> **What you are asked to do**
Could you set down exactly the lines of the data below, starting at the one that holds "You are a GUI" and ending at the one that holds "Viewport: 1006px width, 654px height.", both included, and only those?

> **Input**
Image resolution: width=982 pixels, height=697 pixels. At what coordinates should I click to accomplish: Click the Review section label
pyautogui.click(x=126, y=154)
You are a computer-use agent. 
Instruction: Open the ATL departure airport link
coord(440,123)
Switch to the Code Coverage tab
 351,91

==

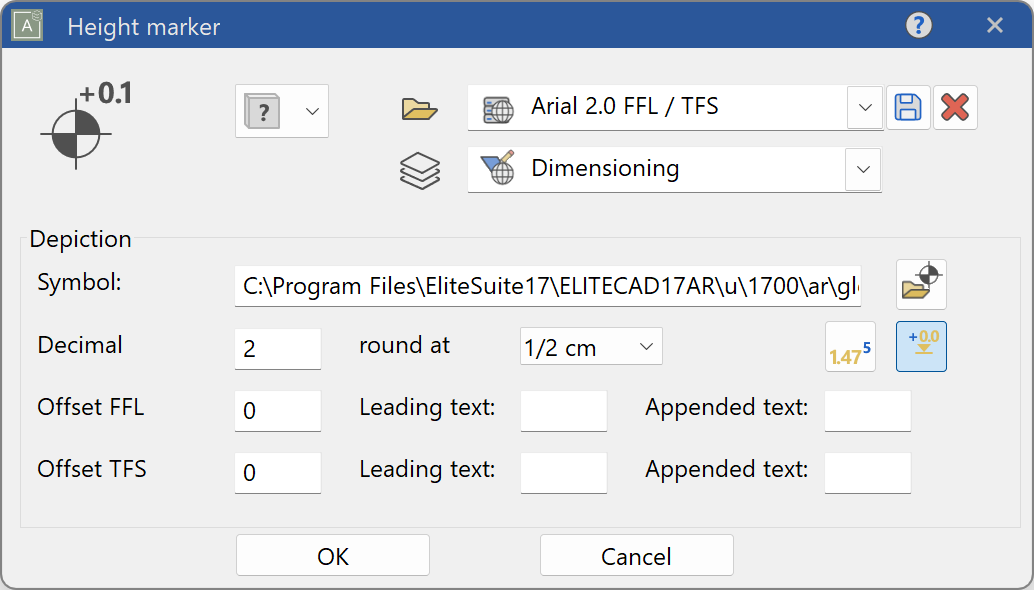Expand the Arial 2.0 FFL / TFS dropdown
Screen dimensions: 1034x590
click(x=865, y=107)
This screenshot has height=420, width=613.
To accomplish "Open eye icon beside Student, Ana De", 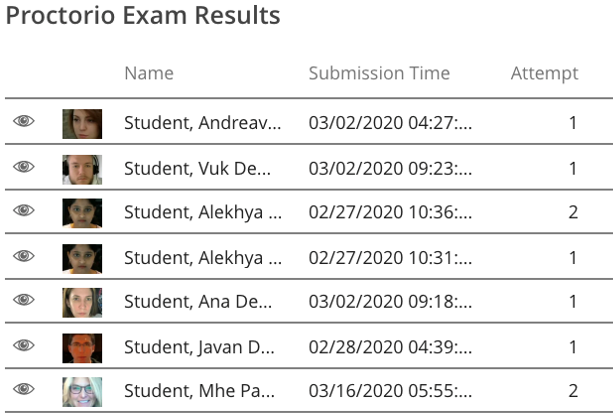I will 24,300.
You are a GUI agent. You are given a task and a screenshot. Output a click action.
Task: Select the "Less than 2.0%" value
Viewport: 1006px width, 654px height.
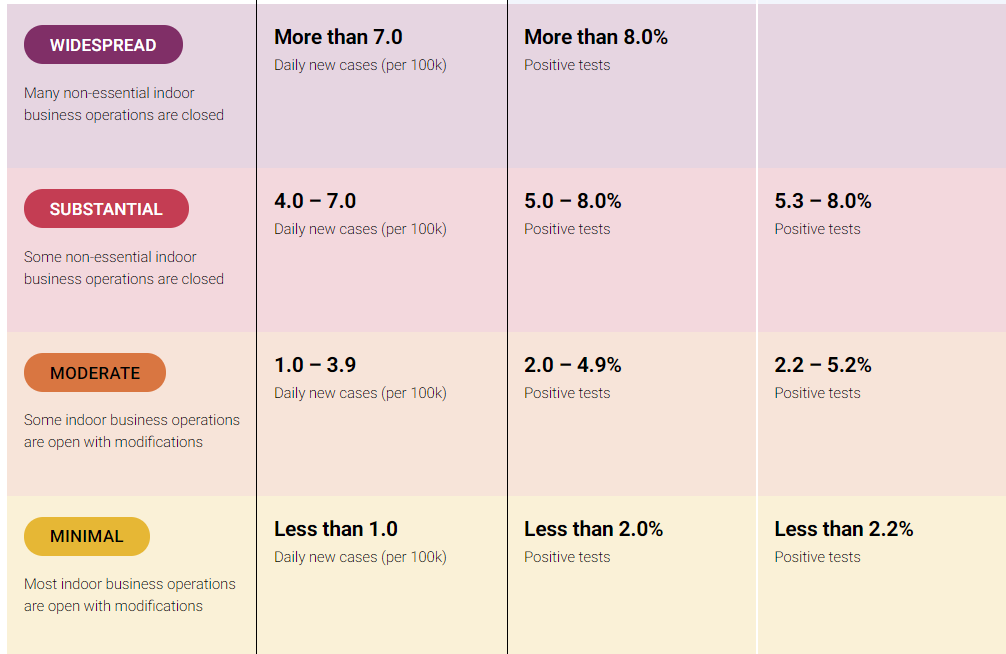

> **Exercise response**
You are a GUI agent. You are given a task and a screenshot. Output a click action.
Task: Select the "Less than 2.0%" value
Viewport: 1006px width, 654px height.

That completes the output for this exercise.